Why does Nero insist on stretching my files?
December 29, 2006 1:45 PM   Subscribe

Help me make good looking movies with small picture dimensions.

My dad has a bunch of 320x240 WMV videos that he would like to burn to DVD. The problem is that Nero seems to insist on burning them at 740x480. As a result the video looks really bad on a TV screen.

I wold like to be able to create a DVD with the smaller (and better looking) resolution videos. Does anyone know how to force Nero to burn DVDs at the native resolution of the source file?

This thread (http://ask.metafilter.com/mefi/27791) helped, but we would have to spend about $200 bucks for both the encoder and DVD authoring programs. Clearly, working with Nero would be better. ( I tried using the encoder to make mpeg files and then using Nero, but Nero seems to insist on re-encoding everything. I think I could use something called "smart encoding" but I'm sure if that's what I need or not.)

(My father also has Pixela so instruction on using that would be fine, also. Although I find that programs non-standard interface to be almost inscrutable.)
posted by oddman to Technology (4 answers total)
DVDs only support a limited number of fixed resolutions, of which 720x480 is the primary one. Burning at native resolution isn't the solution, or an option.

It sounds like it isn't setting the correct aspect ratio flag to tell the TV/DVD player whether it's widescreen of 4:3. Have a poke around the burning/encoding settings.
posted by cillit bang at 2:38 PM on December 29, 2006

Define "bad"? Because "bad" is subjective, and there's dozens of reasons why it might be so.

(e.g. cillit bang is saying it might be because the AR is incorrect - I wouldn't call that "bad", just "wrong", because its easily correctable.)

Yup, you won't get a DVD at the native resolution - the closest you'll get (assuming NTSC) is 352x240 (because, whilst your camera is recording 320x240 square pixels, TV/DVD pixels aren't square...).

And I'm guessing the movies are from a digital still camera? These generally look shithouse regardless of how well you re-encode them - they start off with bad colour, low contrast, overly compressed, and often 15fps, and there's just not much you can do to make them better. Blowing them up onto a TV-sized screen just makes all the imperfections more visible (otherwise known as the "real life ain't CSI" effect).

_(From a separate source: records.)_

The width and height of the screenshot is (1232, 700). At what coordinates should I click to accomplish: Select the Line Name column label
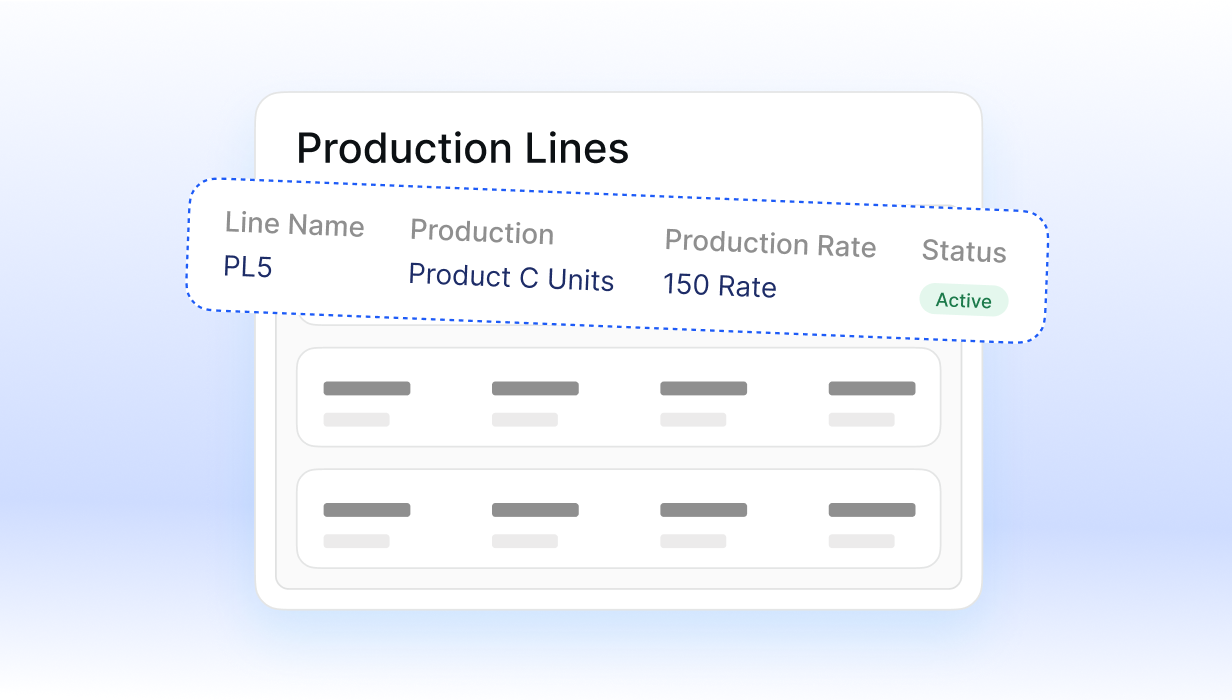(x=294, y=224)
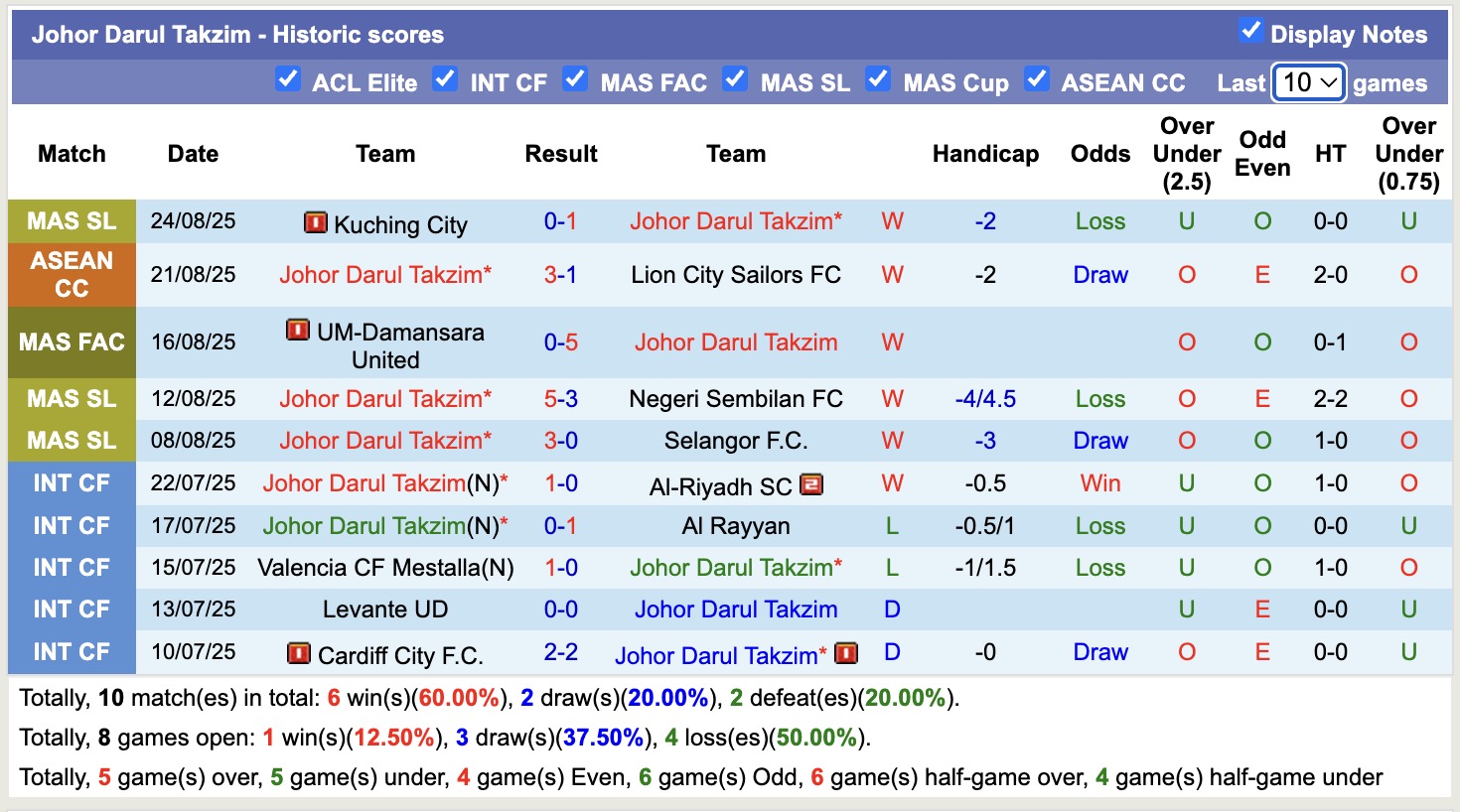1460x812 pixels.
Task: Disable the MAS FAC competition filter
Action: (575, 79)
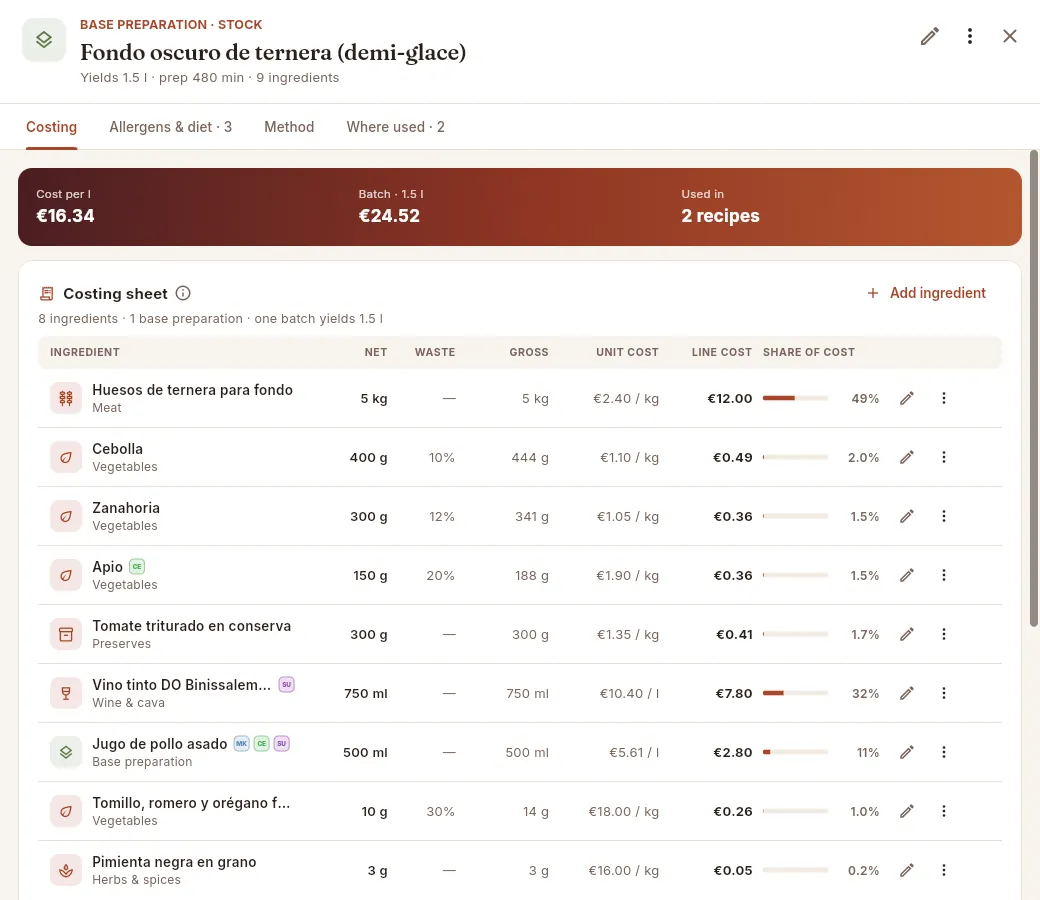This screenshot has width=1040, height=900.
Task: Edit the Cebolla ingredient row
Action: [907, 457]
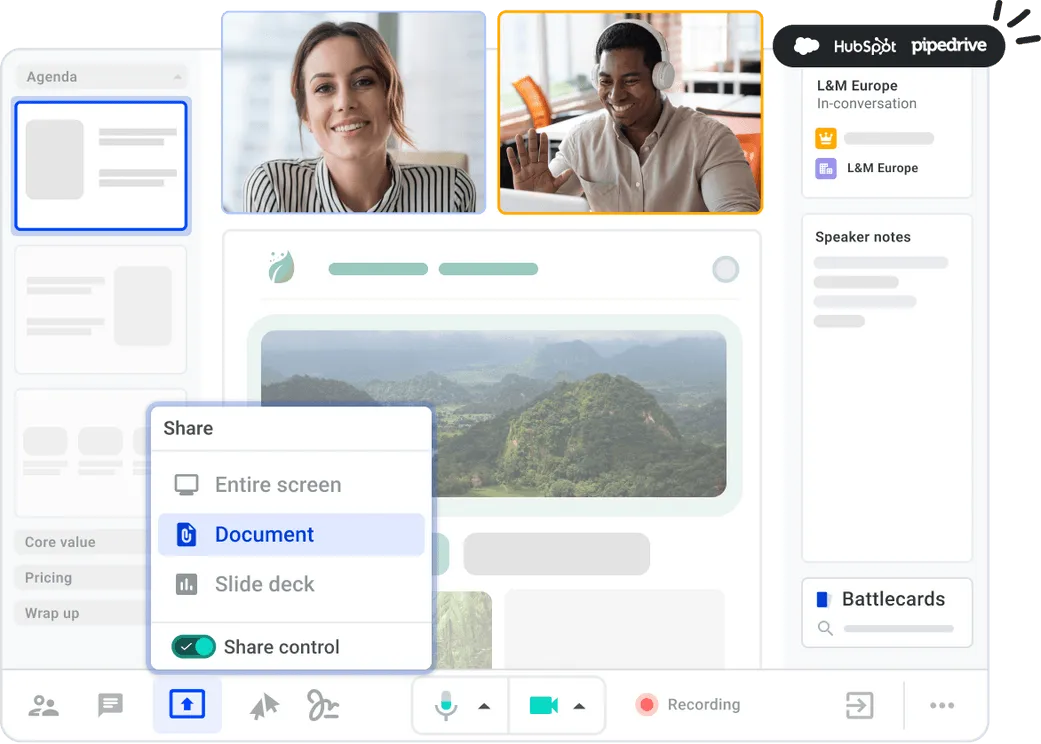Open the chat panel icon

coord(110,705)
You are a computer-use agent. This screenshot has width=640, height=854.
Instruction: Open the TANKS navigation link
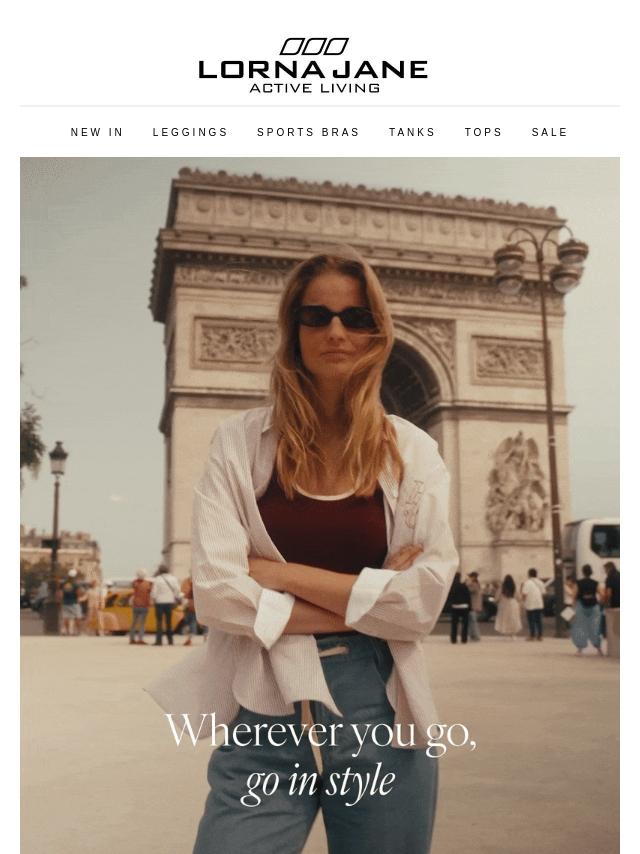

Having said that, there are things you can do. Judicious use of filters in VirtualDub may help clean things up a bit. Good MPEG encoders are hard to find (e.g. I've never been impressed with the one in Nero, though others seem to think it's not too bad) and definitely not free (MPEG licensing fees). The (legally slightly dodgy) open source ffmpeg/mencoder codec is pretty good if you can give it enough bitrate.

Personally, I'd just use something like SUPER (it's got an absolutely terrible GUI - why do French programmers re-implement everything so poorly?) to convert to 352x240 MPEG-2 @ 29.97fps at the highest bitrate you can afford (nothing under 3000kbps), and just accept that your DVD player and TV are blowing up a small bad picture into a large bad picture.

(If you'd like to upload a short source video somewhere, email me with the link and I'll take a quick look and offer suggestions.)
posted by Pinback at 5:33 PM on December 29, 2006

Oh, and the Nero DVD creator insists on re-encoding everything that doesn't meet its definition of "correct" MPEG-2 structure. It's very strict as to what it considers "correct", and often very wrong.

If you intend on doing much of this, I'd suggest using a stand-alone external encoder like Super, TMPGenc, or CCE, and a separate DVD builder. DVDLab Standard works well, is powerful enough to do really fancy DVDs, and is cheap enough ($99) to buy if you're doing home videos etc all the time.

If you're just doing a one-off thing, the free 30-day evaluation version works just as well.
posted by Pinback at 5:49 PM on December 29, 2006

I am not sure it works with windows but you can check out a nifty little program called iSquint. It allows you to make the video as large or as small as you want. The interface is super simple and it is free. Though, they appreciate donations.